(1.) At the instance of the Revenue, the Income-tax Appellate Tribunal, Allahabad Bench, Allahabad, has referred the following two questions relating to the assessment years 1973-74 and 1974-75 for our opinion:
(2.) The assessee, an individual, is a partner in two firms, Prakash Enterprise and Jagat Narain Chand Prakash. Both the firms were engaged in the business of dyeing and printing of cotton cloth and making sarees therefrom. For both the assessment years, the assessee claimed exemption under Section 5(1)(xxxii) of the Wealth-tax Act, 1957 ("the Act, 1957", for short). The Wealth-tax Officer, however, refused the exemption and included the value of the assessee's interest in the assets forming part of both the firms on the ground that the firm, Prakash Enterprise, got the printing done on job basis.
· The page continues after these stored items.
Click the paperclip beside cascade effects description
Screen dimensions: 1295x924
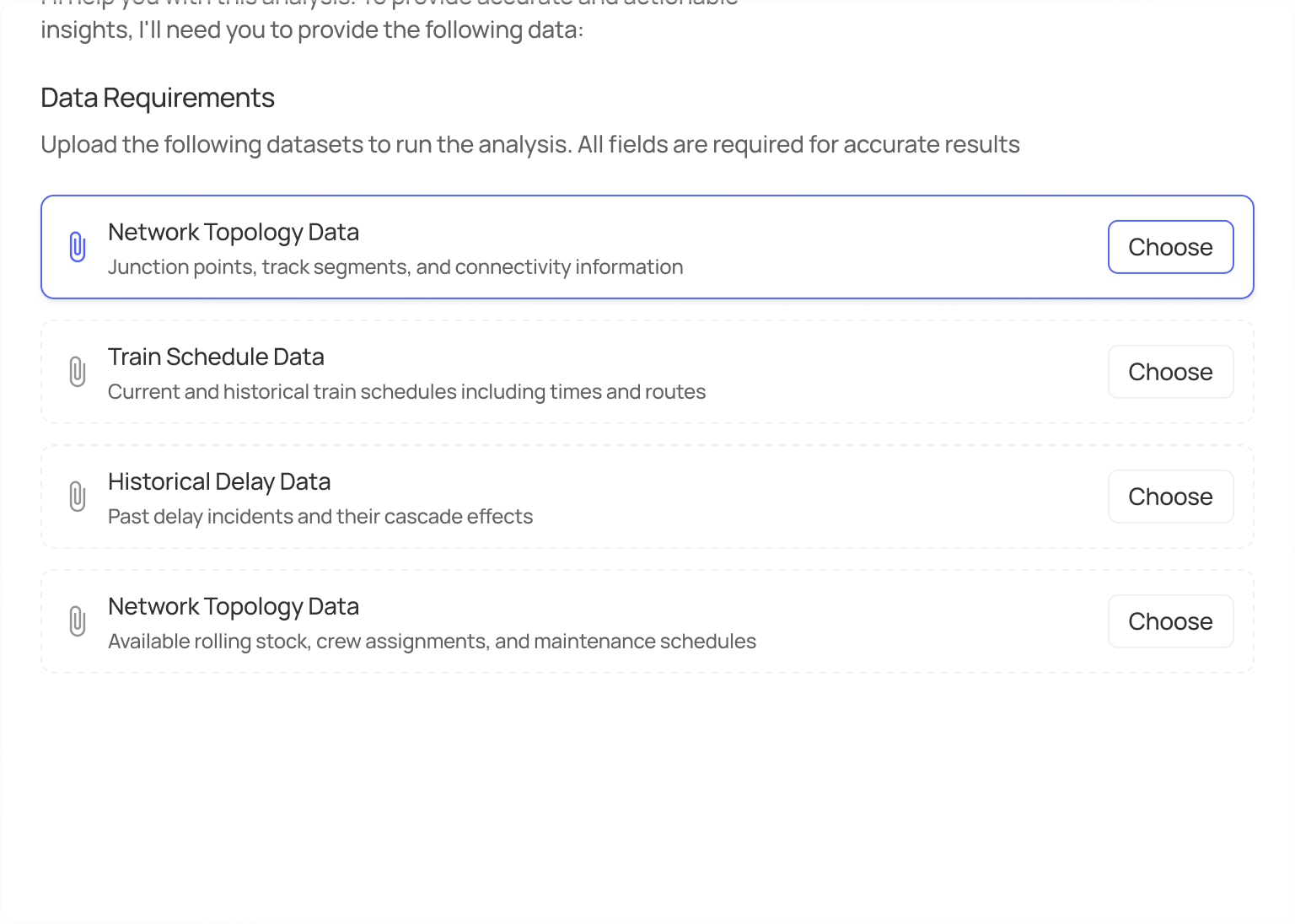(78, 497)
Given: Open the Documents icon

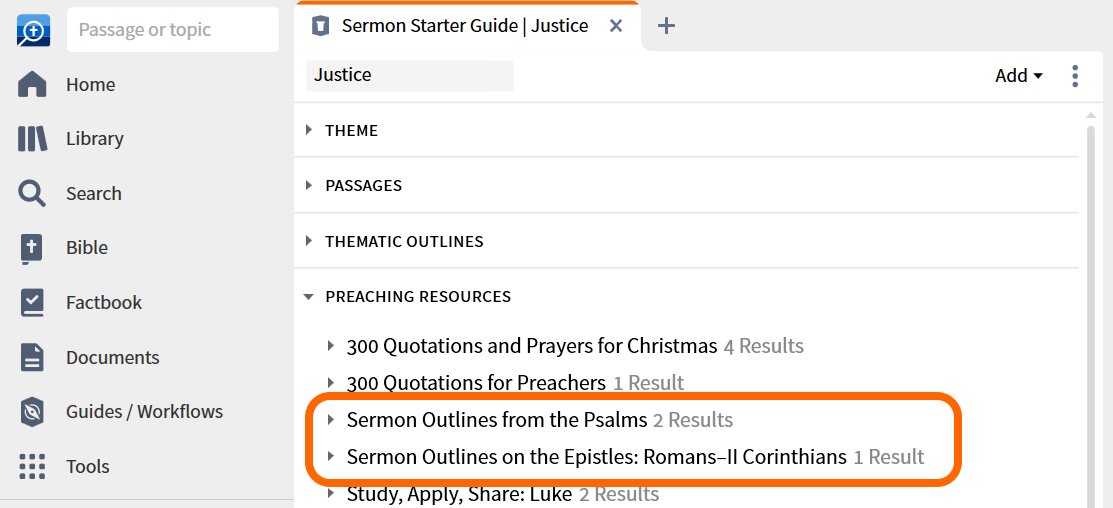Looking at the screenshot, I should (32, 357).
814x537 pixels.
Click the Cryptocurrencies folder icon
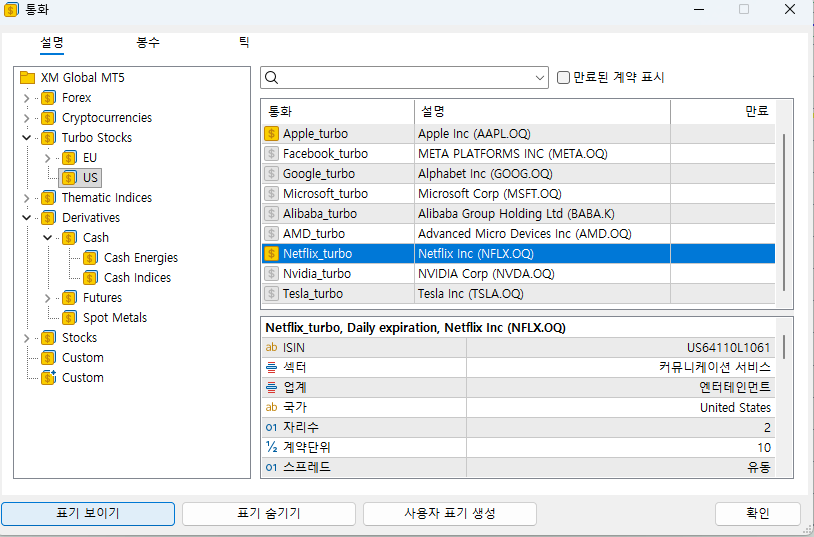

On appeal, the Appellate Assistant Commissioner found that Prakash Enterprise was an industrial undertaking within the meaning of the Explanation to Clause (xxxi) of Section 5(1) of the Act, 1957, and he, thus, allowed the exemption claimed by the assessee. He, however, did not discuss the assessee's case for exemption in regard to the other firm, Jagat Narain Chand Prakash.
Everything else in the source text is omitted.